Landing the Air Force's next-generation fighter - the F-35- likely will guarantee a long future for two Midlands bases and ensure thousands of jobs will stay in the area, military supporters say.
Their speculation is centered on a recent Air Force announcement that McEntire Joint National Guard Base near Eastover and Sumter's Shaw Air Force Base are being considered for the first group of F-35s scheduled to roll off the production line beginning next decade.
"For both the Shaw and McEntire communities, it's good news all the way around," said George Patrick, executive coordinator of the S.C. Military Base Task Force.
The F-35, which has radar-evading stealth capabilities, is being built to replace the Air Force's aging fleet of F-16 fighters, first introduced in the mid-1970s.

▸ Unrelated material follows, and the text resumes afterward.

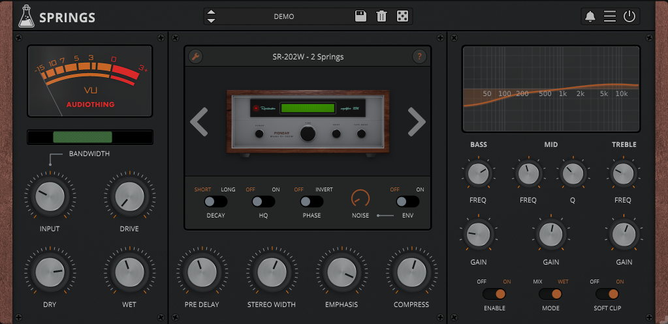Go to the next spring model arrow
The image size is (668, 324).
tap(416, 122)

The Air Force plans to find homes for 1,763 F-35s, but it has Shaw and McEntire on its "short list" of 11 bases that could receive the first 250 to 300 planes due to be delivered beginning in 2013.
Shaw and McEntire are among six bases being considered as operational bases, that is, they would fly daily missions from the installations. Five other bases are being considered for training.
With modifications, the F-35 also can be used by the Navy and Marine Corps.
As a result, the Lowcountry could be the home of F-35s if the Pentagon replaces F-18s based at Marine Corps Air Station Beaufort. The base has six squadrons of F-18s, twin-engine fighters. A decision on Beaufort is expected in 2012.
If Shaw and McEntire make the cut, it should lessen worries that the installations might be shuttered if the Pentagon decides to go through another round of base closings like it did in 2005.
"It would be another reason to keep the two open," said Ike McLeese, CEO of the Columbia Chamber of Commerce and primary mover of community efforts to support McEntire and Fort Jackson.
Supporters of the bases said the same factors that favored Shaw and McEntire in 2005 were considered by Air Force leaders in compiling a "short list" for the F-35's future home. They include:
- The bases, about 20 miles apart, are close to the 12,400-acre Poinsett Weapons Range in Sumter County, as well as airspace training ranges over South Carolina, Georgia and the Atlantic Ocean.
- The bases enjoy strong public support, with local governments joining efforts to manage commercial and residential development near the bases.
- Infrastructure, including sun shades that cover planes parked on the ramp, already is in place to support F-35s.
Before the Air Force announces its final decision, environmental impact studies will have to be completed, and local communities might get an opportunity to weigh in.
The environmental studies will focus on noise, hazardous materials and impact of daily operations on the surrounding community, said Lt. Col. Keith Miller, the F-35 project officer for the 169th Fighter Wing at McEntire.
Noise tends to top the list of environmental concerns, and, so far, the results of studies have been mixed.
Like the F-16, the F-35 has just one engine, but it is considerably more powerful. The F-35 engine can generate 40,000 pounds of thrust, compared with the F-16's 23,700 pounds of thrust.
The F-35 "is nearly identical to the F-16s that we already fly. In practice, it will often be quieter due to reduced use of afterburner for takeoffs," Miller said.
One study by the Pentagon's Joint Strike Fighter Program Office and the fighter's manufacturer, Lockheed Martin, found there wasn't much difference between the noise made by an F-35 and an F-16 during takeoff.
However, other studies have found the average person might perceive an F-35 to be two to three times louder than an F-16.
Meanwhile, Miller said, there are fewer hazardous materials involved in the F-35. Also, there's less chance that bombs and rockets can be unloaded because the plane carries weapons inside its fuselage instead of under the wings, as the F-16 does.
Supporters of McEntire and Shaw note that both bases provide thousands of jobs and have significant economic impact.
"This is our BMW," said retired Maj. Gen. Tom Olsen, chief of Sumter County's efforts to support Shaw, referring to the German automaker's Upstate plant.
Shaw brings about 5,800 military jobs and an additional 1,000 civilian jobs to the Sumter community. The base's total economic impact is about $1.15 billion a year, according to the city's Department of Growth and Development.
McEntire has about 1,200 Air Force full- and part-time jobs. Its annual economic impact is $90 million, Miller said.
In a state with the nation's fifth-highest unemployment rate, hanging on to jobs is crucial, base supporters added.
There also is the possibility that having dozens of F-35s based in the Midlands might prompt some vendors involved in the plane's construction and maintenance to move to the area, supporters said.
"I don't think we would see anything like a plant," Olsen said, "but we might have some specialized maintenance support."
While optimistic that their bases could be the home of the F-35, supporters said there is plenty of work that needs to be done.
"This is a vital step in the F-35 basing process," Miller said of the upcoming studies. "But we aren't at the finish line yet. Our success depends heavily on the continued support of our community and our political leaders."
Patrick, a retired S.C. Air National Guard major general, believes South Carolina's chances are strong.
"Hopefully, we'll have more good news down the road," Patrick said. "I'm a believer in this 'big Mo thing' - momentum."